**Task statement**
In the entries below, find the line with "This screenshot has height=431, width=706." and the line with "Task: Switch to the WOMEN tab in right panel"; give again those lines and every line between them, exactly.

◆ ◆ ◆ ◆ ◆ ◆ ◆

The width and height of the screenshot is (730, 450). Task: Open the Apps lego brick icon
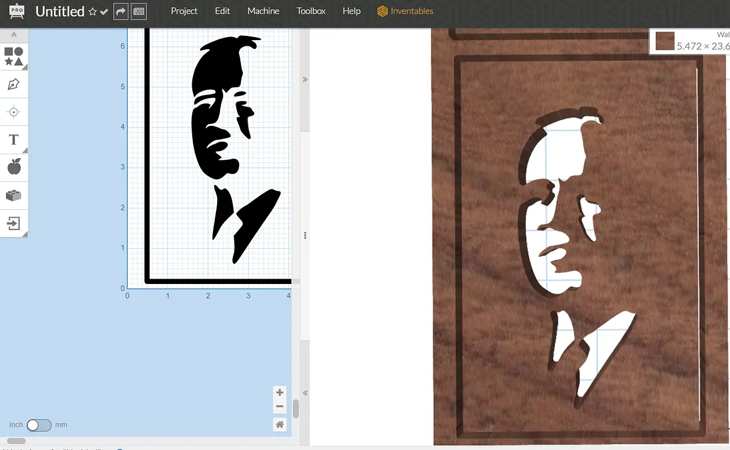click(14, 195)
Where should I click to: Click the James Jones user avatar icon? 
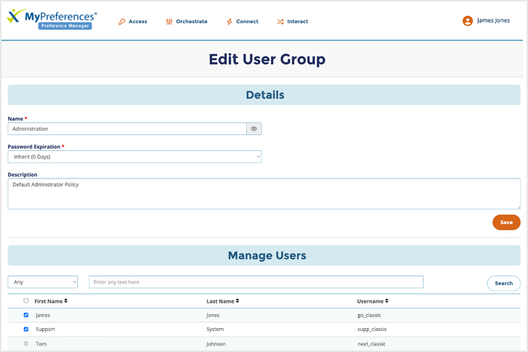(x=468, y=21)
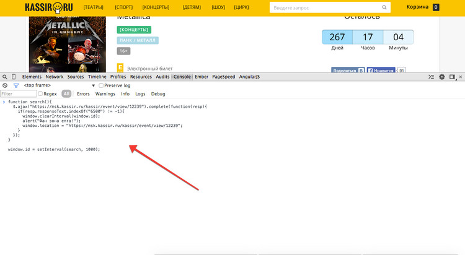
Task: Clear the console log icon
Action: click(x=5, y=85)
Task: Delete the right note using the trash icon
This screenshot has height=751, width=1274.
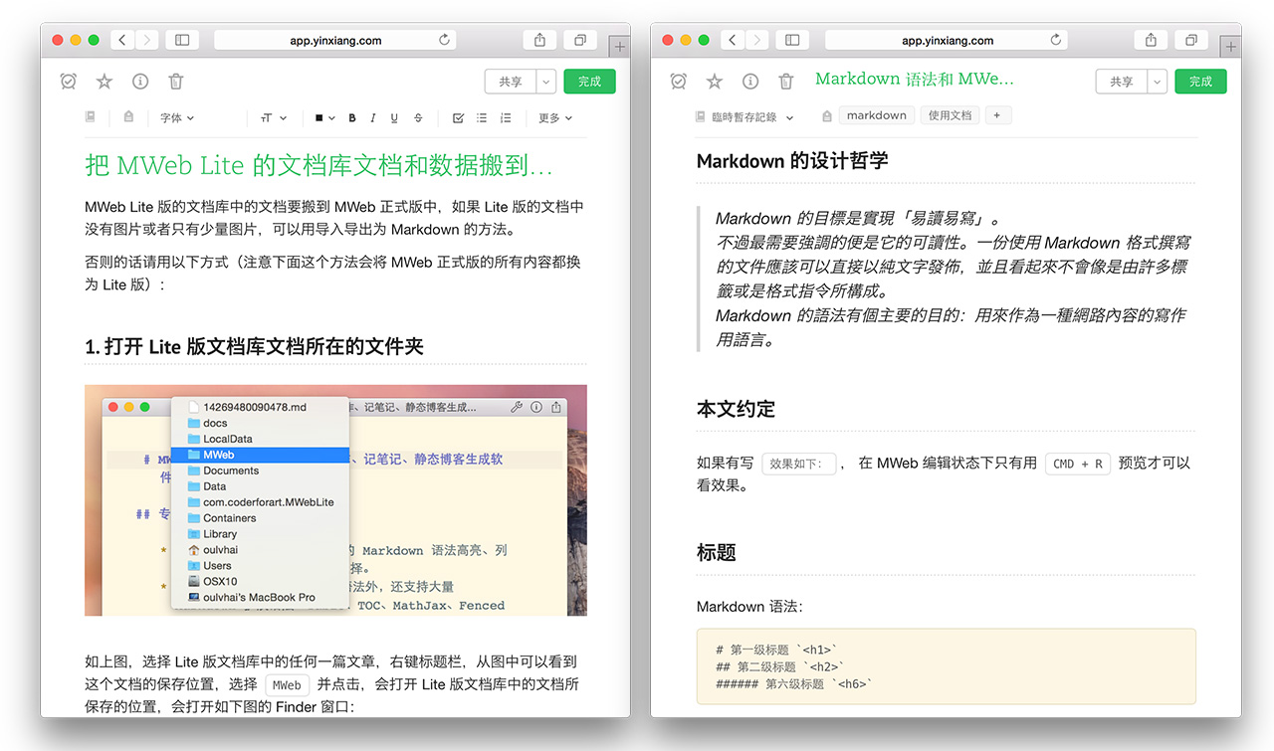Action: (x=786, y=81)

◆ ◆ ◆ ◆ ◆ ◆ ◆

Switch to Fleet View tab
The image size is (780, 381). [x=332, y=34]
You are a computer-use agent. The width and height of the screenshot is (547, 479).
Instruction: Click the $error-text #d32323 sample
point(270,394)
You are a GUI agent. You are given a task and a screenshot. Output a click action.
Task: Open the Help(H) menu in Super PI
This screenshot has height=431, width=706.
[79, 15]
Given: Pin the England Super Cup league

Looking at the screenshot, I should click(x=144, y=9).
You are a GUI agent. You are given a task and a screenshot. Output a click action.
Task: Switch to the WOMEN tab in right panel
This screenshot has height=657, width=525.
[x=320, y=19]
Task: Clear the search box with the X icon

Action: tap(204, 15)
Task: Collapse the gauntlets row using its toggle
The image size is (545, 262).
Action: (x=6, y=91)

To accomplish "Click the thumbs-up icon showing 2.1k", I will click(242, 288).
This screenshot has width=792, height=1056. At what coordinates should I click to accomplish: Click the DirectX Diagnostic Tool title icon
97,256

◆ ◆ ◆ ◆ ◆ ◆ ◆

**Solution**
This screenshot has height=431, width=706.
[79, 15]
Given: Pin the England Super Cup league

Looking at the screenshot, I should click(x=144, y=9).
You are a GUI agent. You are given a task and a screenshot. Output a click action.
Task: Switch to the WOMEN tab in right panel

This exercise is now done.